FIG. 6 is a diagram showing a reset pattern and a carry pattern generated by FIGS. 4 and 5;

[Explanation of symbols]

 13, 14 Latch circuit 15, 16 Arithmetic circuit 17, 18 Error control circuit 19, 20, 21 Latch circuit 22 Image discrimination circuit 23 Horizontal counter 24 Odd column decoder 25 Even column decoder 26, 28 Latch circuit 27 Odd column counter 29 Counters for even columns 30, 31 AND gates

──────────────────────────────────────────────────続 き Continued on the front page (51) Int.Cl. ⁶ Identification code Agency reference number FI Technical display location // G06T 5/00 G06F 15/68 310A

Claims (4)

[Claims] 1. A floor which is applied to a display device in which image display data of each pixel is composed of L bits, and which is displayed by the image display data of L bits, and which is displayed by image data of P bits larger than L bits.
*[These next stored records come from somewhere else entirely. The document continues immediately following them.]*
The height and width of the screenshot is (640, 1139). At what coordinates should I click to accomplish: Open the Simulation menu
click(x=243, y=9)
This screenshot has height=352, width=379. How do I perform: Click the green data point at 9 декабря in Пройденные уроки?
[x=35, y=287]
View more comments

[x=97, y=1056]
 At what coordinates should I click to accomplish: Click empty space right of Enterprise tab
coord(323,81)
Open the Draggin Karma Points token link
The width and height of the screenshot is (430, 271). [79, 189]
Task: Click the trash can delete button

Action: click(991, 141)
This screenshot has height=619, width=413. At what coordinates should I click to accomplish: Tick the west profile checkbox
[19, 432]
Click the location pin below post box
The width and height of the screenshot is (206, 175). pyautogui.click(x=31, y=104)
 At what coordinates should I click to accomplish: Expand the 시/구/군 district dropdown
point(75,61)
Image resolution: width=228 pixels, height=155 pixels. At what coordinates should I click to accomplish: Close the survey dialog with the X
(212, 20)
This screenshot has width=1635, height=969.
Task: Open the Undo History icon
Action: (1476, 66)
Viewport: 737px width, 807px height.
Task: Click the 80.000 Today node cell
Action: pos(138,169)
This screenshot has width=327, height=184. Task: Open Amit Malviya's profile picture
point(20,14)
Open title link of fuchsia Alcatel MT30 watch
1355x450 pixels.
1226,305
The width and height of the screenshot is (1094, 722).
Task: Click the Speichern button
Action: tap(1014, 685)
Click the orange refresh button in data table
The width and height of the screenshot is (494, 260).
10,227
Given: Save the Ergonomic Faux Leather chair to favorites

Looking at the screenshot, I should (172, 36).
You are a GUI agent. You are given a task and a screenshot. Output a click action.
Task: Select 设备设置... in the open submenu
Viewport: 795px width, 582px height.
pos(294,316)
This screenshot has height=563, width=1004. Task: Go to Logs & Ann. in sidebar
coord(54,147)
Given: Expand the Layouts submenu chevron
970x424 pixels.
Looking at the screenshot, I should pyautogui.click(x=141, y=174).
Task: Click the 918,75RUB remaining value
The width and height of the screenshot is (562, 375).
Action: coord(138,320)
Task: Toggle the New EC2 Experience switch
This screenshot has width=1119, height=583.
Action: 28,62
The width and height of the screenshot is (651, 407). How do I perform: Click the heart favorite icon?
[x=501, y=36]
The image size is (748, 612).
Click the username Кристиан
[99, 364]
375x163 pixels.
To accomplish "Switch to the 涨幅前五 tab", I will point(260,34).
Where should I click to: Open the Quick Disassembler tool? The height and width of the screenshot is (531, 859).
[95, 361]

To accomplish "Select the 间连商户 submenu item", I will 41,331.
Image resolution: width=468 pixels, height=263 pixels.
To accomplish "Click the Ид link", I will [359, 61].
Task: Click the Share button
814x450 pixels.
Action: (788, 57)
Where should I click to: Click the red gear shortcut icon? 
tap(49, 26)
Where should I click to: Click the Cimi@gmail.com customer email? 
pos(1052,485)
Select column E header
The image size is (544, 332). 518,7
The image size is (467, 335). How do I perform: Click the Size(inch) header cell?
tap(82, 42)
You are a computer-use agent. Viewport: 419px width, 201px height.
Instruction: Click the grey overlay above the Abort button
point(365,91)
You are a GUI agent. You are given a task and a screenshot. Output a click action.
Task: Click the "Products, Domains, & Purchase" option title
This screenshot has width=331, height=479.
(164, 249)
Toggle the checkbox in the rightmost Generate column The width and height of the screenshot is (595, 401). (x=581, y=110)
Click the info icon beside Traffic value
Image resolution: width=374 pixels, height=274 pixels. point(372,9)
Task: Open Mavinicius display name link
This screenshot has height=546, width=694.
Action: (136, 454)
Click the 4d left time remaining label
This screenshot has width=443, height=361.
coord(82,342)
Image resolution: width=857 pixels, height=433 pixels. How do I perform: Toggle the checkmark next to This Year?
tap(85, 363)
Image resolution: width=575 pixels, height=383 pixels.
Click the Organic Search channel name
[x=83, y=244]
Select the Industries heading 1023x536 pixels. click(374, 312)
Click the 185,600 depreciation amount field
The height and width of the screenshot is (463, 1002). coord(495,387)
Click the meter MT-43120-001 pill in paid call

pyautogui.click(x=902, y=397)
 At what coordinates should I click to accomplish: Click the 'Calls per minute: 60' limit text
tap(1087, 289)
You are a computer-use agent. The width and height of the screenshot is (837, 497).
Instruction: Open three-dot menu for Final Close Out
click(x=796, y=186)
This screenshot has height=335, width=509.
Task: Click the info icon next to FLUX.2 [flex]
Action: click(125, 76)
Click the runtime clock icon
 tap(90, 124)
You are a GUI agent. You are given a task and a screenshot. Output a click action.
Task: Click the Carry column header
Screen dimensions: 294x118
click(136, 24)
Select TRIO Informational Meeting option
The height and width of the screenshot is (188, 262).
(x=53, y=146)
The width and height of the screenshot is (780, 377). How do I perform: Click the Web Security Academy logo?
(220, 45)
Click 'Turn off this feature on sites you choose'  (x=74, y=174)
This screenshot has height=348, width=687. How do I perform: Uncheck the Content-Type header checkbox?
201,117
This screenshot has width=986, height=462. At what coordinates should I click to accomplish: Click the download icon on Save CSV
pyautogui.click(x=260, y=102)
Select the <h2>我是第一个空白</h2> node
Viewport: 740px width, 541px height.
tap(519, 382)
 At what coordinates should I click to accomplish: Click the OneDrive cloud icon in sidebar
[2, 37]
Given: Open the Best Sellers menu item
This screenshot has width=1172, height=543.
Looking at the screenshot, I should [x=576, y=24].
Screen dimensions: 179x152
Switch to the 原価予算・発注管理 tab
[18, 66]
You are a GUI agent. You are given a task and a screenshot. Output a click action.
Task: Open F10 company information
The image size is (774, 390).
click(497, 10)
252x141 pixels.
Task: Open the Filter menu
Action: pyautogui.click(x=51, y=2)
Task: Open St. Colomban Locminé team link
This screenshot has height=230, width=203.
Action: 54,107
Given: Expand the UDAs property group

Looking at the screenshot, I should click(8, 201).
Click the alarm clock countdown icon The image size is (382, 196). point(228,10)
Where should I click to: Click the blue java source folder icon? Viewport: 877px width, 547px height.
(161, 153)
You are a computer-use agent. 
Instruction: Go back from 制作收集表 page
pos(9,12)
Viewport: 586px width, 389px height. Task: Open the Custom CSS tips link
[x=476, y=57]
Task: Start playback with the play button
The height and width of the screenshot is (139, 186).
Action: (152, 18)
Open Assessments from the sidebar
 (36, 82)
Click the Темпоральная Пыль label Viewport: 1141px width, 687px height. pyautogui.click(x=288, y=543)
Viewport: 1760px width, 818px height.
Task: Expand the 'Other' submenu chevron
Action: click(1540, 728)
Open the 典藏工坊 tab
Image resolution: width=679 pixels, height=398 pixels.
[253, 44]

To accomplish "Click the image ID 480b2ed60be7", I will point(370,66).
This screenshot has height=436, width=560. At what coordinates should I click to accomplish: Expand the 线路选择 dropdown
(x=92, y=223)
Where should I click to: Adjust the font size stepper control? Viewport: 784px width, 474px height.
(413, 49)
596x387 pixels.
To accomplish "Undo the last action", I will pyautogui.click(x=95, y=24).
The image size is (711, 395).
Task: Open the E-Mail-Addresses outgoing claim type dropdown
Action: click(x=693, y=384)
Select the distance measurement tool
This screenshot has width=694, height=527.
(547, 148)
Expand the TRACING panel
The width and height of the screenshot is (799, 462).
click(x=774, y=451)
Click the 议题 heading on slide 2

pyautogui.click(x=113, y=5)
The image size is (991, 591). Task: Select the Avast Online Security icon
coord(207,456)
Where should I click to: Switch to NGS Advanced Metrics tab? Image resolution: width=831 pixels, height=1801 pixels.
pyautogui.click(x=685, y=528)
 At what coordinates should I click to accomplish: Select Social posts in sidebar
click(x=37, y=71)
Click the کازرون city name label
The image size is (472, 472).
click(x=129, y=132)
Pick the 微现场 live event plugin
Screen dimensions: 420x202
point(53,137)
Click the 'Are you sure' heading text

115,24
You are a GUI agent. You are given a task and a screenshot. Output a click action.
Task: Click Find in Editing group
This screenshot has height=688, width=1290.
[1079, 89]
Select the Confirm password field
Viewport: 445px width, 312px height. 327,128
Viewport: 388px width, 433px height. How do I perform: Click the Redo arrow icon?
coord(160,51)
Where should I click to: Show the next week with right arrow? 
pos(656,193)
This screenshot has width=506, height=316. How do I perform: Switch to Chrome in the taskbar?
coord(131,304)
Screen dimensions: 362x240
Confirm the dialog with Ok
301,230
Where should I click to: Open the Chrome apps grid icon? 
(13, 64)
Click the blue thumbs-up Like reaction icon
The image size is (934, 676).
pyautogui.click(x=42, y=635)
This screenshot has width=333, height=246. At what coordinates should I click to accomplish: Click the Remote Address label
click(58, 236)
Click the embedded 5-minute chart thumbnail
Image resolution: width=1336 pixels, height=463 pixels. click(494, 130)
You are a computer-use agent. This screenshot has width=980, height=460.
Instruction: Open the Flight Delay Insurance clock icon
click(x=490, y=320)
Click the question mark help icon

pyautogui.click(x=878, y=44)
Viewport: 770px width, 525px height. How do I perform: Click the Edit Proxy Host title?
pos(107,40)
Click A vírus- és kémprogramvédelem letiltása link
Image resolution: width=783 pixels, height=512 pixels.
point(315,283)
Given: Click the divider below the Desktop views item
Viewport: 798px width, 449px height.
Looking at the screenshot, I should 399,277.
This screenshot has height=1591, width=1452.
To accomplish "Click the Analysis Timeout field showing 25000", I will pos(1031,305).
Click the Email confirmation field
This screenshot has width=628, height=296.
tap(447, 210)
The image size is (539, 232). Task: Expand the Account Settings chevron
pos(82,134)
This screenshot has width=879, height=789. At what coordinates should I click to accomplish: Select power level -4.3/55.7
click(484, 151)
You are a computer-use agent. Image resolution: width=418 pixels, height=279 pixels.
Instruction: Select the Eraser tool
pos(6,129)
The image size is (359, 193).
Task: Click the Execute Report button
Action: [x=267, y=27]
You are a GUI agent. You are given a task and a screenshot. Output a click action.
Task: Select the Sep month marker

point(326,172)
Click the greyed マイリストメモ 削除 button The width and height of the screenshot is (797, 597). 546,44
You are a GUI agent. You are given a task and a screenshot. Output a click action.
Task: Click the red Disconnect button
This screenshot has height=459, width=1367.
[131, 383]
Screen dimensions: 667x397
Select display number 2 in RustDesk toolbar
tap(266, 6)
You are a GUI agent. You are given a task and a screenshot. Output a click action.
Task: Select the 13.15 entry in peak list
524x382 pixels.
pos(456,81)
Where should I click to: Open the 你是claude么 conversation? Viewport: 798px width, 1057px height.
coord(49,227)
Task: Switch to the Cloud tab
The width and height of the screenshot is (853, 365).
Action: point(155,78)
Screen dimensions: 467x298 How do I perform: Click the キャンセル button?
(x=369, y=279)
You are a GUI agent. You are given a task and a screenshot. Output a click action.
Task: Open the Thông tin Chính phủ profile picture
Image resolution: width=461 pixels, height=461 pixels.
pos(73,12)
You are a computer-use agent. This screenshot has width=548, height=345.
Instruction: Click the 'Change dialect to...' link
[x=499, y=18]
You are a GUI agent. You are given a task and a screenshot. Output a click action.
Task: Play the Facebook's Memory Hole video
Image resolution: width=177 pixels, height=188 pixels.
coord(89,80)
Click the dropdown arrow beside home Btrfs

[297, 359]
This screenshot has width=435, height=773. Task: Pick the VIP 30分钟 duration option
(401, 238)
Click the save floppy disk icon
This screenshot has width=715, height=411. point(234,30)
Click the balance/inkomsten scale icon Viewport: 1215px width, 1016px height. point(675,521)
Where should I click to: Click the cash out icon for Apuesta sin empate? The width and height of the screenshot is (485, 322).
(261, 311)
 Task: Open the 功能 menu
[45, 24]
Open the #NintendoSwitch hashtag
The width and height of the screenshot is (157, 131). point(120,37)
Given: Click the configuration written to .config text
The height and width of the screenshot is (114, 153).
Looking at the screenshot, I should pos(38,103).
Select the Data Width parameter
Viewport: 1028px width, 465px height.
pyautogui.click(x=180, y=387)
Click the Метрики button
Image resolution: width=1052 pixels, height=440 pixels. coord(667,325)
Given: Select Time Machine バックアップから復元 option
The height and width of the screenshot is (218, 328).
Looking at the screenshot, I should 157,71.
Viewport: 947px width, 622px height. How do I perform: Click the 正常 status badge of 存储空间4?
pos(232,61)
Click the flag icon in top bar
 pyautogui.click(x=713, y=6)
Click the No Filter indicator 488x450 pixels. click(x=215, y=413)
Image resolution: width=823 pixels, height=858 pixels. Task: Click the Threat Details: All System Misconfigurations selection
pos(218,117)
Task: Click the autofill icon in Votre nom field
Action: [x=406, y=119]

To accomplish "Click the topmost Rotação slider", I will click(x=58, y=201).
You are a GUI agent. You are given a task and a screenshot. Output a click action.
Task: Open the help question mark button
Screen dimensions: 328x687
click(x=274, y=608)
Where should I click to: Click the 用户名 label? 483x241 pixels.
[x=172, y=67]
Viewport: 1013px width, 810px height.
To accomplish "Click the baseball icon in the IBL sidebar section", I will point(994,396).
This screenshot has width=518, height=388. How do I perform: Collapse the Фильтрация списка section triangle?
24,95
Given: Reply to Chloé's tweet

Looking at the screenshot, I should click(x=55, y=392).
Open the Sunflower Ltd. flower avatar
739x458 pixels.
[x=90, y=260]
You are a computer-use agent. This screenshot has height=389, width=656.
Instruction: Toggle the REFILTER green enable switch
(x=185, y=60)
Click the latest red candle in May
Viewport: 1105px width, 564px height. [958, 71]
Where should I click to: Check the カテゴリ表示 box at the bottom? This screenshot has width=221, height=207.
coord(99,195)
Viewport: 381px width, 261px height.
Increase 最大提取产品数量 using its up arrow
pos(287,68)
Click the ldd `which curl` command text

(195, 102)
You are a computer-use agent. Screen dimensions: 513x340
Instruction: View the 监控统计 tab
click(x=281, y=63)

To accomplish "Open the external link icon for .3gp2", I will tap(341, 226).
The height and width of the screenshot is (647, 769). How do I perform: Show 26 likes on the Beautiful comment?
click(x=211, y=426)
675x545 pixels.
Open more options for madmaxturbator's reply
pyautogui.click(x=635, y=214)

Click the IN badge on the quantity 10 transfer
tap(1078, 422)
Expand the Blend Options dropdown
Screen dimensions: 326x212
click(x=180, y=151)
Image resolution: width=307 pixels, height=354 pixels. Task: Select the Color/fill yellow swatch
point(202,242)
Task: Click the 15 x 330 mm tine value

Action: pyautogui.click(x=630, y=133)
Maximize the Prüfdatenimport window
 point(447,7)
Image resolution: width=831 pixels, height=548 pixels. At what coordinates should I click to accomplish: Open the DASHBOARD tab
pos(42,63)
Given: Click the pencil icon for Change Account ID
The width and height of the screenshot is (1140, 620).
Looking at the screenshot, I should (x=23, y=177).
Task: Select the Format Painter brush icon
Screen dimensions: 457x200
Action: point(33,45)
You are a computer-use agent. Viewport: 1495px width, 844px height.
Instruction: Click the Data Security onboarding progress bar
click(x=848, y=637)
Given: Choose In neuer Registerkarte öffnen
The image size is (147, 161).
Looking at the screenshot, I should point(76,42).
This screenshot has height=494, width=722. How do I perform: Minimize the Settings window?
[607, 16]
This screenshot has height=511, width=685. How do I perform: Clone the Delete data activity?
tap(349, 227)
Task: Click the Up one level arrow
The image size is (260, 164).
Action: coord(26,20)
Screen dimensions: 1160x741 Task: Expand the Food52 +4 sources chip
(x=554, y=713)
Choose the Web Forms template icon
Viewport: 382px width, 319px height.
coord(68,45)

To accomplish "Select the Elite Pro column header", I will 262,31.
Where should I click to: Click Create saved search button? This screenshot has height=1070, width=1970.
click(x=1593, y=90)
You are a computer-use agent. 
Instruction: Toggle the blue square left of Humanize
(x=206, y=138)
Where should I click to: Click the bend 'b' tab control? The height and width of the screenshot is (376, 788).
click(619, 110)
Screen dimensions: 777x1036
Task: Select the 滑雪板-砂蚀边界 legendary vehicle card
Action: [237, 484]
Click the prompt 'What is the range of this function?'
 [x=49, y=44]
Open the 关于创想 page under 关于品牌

In an image processing device for displaying tones on the display device in a pseudo manner, the image processing device is provided corresponding to a plurality of P-bit image data of consecutive pixels in the horizontal direction, and the plurality of image data are applied simultaneously. A plurality of image data processing circuits are provided, and the image data processing circuit is a subordinate P- that is not displayed on the display device.
A means for outputting L bits as error data, an arithmetic circuit for adding the error data output from the image data processing circuit corresponding to the immediately preceding pixel and the applied image data, and the error data is reset periodically. Along with
Error data to be added to the changed image data on the assumption that the changed image data is continuous before the change based on the error data of the changed image data corresponding to the change of the image data. And an error control circuit for applying the created error data to the arithmetic circuit in place of the error data from the image data processing circuit corresponding to the immediately preceding pixel. Processing equipment. 2. The image data processing circuit for an odd number column and the image data processing circuit for an even number column, wherein the plurality of image data processing circuits are simultaneously applied with image data of pixels of adjacent odd number columns and even number columns in the horizontal direction. The pseudo gradation processing device according to claim 1, wherein 3. The error control circuit is based on a horizontal counter that counts a horizontal synchronizing signal and a count value of the horizontal counter in order to change the pixel position for periodically resetting the error data for each horizontal scanning line. An odd column decoder and an even column decoder for specifying the pixel position to be reset, an odd column pixel counter for obtaining the pixel position of the odd column according to the decoding value of the odd column decoder, and the even column 3. The pseudo gradation processing device according to claim 2, further comprising a pixel counter for an even column for obtaining a pixel position of an even column according to a decode value of the decoder. 4. The odd-column pixel counter and the even-column pixel counter are preset with the decoding values of the odd-column decoder and the even-column decoder, respectively, and the preset least significant bit is fixed, 4. The pseudo gradation processing device according to claim 3, wherein bits other than the least significant bit are added and counted by the clock signal.